Beyond its historic rivals, traditional analytics vendors Qlik and Tableau have expanded their data preparation capabilities. In addition, the tech giants offer data modeling platforms such as Amazon SageMaker and Google's Vertex AI.
Alteryx's acquisition benefits
Being acquired, therefore, was not only expected but also most likely beneficial, according to Henschen. With revenue growth down, getting acquired will provide Alteryx with financial flexibility and time to reorganize.
"It's good for Alteryx because it needed financial backing and restructuring without scrutiny as a public company," Henschen said. "It had few options other than to be acquired."
That financial backing was a key reason Alteryx agreed to get acquired, Anderson said in a press release, along with "increased working capital" and the "flexibility" Alteryx will be afforded as a private company.
Qlik similarly was a public company that got acquired by a private equity firm. Following five years as a subsidiary of Thoma Bravo during which it as able to reorganize and add data integration as a core capability, Qlik filed paperwork for an IPO in January 2022 but has held off due to unfavorable market conditions for IPOs.
Like Henschen, Menninger noted that going private will benefit Alteryx, removing some of the scrutiny that comes with being a public company.
In particular, getting acquired will enable Alteryx to continue advancing its cloud-native capabilities.
"Alteryx has made significant progress in its transition to the cloud, but it still has more work to do," Menninger said. "It's a lot easier to do that without the scrutiny of quarterly reporting and other disclosure requirements of being a publicly traded company."
Investing heavily in such a transition slows short-term revenue growth, he continued.
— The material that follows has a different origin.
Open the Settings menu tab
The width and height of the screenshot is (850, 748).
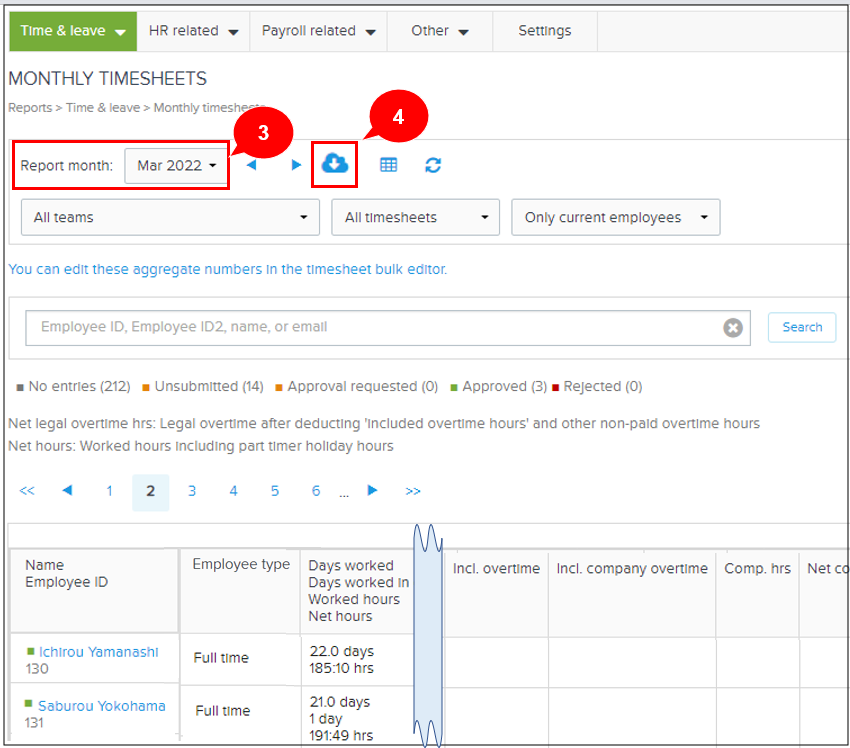[x=544, y=31]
When no longer publicly traded, that slowdown remains private news.
"The private-equity companies recognize this and see an opportunity to back the companies as they go through this transition with the expectation that the companies will be worth more after they complete the transition," Menninger said.
Getting acquired has the potential to not only help Alteryx but also benefit the vendor's customers.
Alteryx has more than 8,000 customers, according to its third-quarter earnings report. That compares favorably to Informatica, which in 2022 reported having 5,000 customers. And as recently as the start of 2022, Alteryx was in a strong enough position to make a significant acquisition of its own, acquiring data wrangling specialist Trifacta for $400 million.
If Clearlake Capital Group and Insight Partners deliver on their stated promise to support Alteryx's continued advancement, customers will benefit, Menninger noted.
"As long as the investors recognize the importance of customer experience and do not impose draconian cost-cutting measures, the net result should be positive for customers," he said. "They get an accelerated transition to the cloud and a heightened focus on what is really important. The experience we've seen from other similar deals suggests that customers don't need to be worried."
Henschen added that Alteryx's customers have reason for optimism. But with the same caveat that it's important that Alteryx's new parent companies foster product development and don't cut too much staff, which private equity firms have a reputation for doing.
"[Alteryx] has a big installed base and private-equity ownership should ease concerns about the company's future, even if there may be short-term concerns about layoffs and continued investment in [research and development]," Henschen said. "Customers should be relieved that the company has new financial backing. But they also need to see that the new owners are investing in the company."
Eric Avidon is a senior news writer for TechTarget Editorial and a journalist with more than 25 years of experience. He covers analytics and data management.